Division of Cancer Biology and Genetics, Queen's University Cancer Research Institute, Queen's University, Kingston, Ontario, Canada.
Cancer Research (Impact Factor: 9.28). 06/2005; 65(9):3518-22. DOI: 10.1158/0008-5472.CAN-04-3468
Source: PubMed

ABSTRACT Fps/Fes proteins were among the first members of the protein tyrosine kinase family to be characterized as dominant-acting oncoproteins. Addition of retroviral GAG sequences or other experimentally induced mutations activated the latent transforming potential of Fps/Fes. However, activating mutations in fps/fes had not been found in human tumors until recently, when mutational analysis of a panel of colorectal cancers identified four somatic mutations in sequences encoding the Fps/Fes kinase domain. Here, we report biochemical and theoretical structural analysis demonstrating that three of these mutations result in inactivation, not activation, of Fps/Fes, whereas the fourth mutation compromised in vivo activity.
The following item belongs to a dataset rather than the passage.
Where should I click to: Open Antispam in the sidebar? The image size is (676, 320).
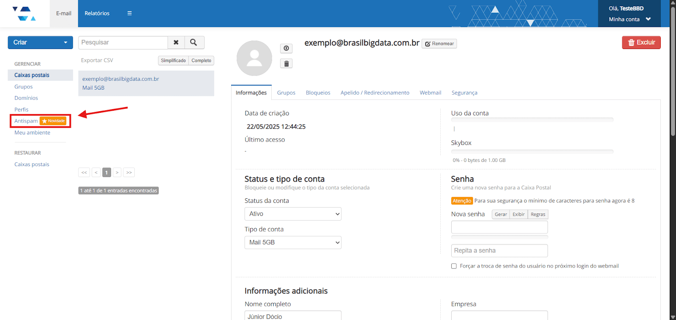coord(26,121)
These results did not concur with a classic dominant-acting oncogenic role for fps/fes involving activating somatic mutations but instead raised the possibility that inactivating fps/fes mutations might promote tumor progression in vivo. Consistent with this, we observed that tumor onset in a mouse model of breast epithelial cancer occurred earlier in mice targeted with either null or kinase-inactivating fps/fes mutations. Furthermore, a fps/fes transgene restored normal tumor onset kinetics in targeted fps/fes null mice. These data suggest a novel and unexpected tumor suppressor role for Fps/Fes in epithelial cells.